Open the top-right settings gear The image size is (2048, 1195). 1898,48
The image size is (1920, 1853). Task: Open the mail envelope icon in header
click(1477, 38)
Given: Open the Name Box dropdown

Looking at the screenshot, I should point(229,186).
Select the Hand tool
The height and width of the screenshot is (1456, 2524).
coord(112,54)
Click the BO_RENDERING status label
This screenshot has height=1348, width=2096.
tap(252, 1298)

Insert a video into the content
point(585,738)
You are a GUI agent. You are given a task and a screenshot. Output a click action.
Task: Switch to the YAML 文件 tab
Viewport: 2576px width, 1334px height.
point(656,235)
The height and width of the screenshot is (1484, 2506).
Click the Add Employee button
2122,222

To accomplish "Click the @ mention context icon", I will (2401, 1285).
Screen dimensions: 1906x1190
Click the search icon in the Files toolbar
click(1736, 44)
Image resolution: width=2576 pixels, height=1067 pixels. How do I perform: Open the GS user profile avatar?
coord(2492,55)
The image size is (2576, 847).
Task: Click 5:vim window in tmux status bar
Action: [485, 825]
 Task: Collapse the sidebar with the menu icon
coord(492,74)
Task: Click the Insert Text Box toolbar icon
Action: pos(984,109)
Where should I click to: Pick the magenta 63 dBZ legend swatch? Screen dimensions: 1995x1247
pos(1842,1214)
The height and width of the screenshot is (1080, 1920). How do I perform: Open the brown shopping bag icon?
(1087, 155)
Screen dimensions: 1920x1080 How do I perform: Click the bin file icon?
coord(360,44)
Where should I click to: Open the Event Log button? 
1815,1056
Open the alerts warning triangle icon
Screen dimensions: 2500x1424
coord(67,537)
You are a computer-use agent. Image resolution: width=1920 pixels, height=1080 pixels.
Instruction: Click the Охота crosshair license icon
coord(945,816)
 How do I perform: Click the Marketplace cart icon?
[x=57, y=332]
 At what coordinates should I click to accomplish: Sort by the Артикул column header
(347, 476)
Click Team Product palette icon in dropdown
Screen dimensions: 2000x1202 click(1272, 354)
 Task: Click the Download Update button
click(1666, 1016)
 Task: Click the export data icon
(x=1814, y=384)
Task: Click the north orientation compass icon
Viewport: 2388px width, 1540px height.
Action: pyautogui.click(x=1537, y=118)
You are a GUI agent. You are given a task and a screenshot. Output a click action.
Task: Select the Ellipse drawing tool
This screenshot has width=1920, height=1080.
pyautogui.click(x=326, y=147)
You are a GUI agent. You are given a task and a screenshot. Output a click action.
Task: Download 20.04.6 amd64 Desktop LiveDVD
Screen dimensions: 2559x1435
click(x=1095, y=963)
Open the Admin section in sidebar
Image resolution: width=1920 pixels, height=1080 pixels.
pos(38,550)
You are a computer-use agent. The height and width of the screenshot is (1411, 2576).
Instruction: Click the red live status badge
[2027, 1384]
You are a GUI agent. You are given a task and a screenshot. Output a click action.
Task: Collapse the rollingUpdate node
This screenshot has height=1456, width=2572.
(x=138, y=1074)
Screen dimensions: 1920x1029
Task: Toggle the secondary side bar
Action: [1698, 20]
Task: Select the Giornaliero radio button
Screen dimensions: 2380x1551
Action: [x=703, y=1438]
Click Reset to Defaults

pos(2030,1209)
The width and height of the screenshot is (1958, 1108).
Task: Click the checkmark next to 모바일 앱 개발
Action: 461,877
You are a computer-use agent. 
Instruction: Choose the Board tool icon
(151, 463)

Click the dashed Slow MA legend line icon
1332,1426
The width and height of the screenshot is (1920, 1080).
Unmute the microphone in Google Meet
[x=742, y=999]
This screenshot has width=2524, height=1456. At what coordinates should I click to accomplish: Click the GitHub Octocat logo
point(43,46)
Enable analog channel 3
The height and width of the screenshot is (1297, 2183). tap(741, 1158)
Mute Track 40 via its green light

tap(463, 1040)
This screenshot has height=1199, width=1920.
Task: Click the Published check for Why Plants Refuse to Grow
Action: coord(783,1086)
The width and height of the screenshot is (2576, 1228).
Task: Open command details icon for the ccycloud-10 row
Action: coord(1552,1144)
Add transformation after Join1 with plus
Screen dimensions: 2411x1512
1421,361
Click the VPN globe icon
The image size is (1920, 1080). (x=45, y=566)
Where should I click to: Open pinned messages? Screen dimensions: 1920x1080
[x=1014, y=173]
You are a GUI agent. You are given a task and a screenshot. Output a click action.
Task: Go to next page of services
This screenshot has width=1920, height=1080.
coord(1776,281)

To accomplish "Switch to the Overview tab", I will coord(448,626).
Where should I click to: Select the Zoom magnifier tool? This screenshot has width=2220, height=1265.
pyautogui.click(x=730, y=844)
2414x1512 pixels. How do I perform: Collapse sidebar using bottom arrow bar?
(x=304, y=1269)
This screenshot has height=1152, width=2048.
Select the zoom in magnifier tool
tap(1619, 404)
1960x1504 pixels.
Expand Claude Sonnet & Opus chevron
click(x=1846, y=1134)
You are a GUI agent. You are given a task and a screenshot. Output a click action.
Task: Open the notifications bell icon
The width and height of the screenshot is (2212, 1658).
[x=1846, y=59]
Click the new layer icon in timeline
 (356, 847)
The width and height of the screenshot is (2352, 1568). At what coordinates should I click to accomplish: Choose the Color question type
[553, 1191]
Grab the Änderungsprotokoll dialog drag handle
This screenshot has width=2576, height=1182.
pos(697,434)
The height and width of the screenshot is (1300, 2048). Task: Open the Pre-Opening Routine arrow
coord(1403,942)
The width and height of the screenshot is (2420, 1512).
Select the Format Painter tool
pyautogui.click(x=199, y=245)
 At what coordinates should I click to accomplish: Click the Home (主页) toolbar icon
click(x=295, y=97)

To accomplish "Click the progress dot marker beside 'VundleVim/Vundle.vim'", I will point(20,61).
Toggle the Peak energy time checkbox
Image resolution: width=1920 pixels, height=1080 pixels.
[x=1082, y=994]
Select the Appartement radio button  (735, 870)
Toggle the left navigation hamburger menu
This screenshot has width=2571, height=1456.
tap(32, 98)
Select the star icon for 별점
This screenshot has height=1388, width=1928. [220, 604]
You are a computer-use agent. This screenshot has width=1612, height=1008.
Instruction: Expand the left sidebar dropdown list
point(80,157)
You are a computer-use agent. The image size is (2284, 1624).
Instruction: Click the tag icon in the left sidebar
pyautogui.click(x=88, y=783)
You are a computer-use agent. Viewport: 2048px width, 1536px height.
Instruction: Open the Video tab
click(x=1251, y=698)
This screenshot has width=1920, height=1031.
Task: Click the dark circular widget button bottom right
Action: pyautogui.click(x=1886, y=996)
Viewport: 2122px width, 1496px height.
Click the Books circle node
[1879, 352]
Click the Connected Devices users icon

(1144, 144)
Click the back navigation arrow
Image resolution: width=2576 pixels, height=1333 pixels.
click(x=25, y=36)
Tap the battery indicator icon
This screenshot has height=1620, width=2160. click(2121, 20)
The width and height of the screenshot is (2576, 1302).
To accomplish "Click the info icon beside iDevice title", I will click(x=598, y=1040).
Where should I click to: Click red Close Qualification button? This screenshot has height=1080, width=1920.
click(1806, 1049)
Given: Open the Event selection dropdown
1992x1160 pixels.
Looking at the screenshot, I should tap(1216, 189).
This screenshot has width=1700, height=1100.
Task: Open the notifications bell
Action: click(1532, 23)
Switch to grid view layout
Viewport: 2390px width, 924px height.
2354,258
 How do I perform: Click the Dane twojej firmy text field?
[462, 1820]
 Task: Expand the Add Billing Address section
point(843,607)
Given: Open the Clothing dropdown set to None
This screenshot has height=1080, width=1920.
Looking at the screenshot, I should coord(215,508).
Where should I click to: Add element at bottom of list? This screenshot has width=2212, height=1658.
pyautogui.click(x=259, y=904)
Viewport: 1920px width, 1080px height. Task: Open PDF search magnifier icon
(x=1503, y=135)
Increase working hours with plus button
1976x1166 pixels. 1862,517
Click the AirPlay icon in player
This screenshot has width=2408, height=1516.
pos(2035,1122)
§ §
### [What you need to do]
The answer must be a single number: how many lines in the listing above include the word "computer".

### [Result for this exercise]
6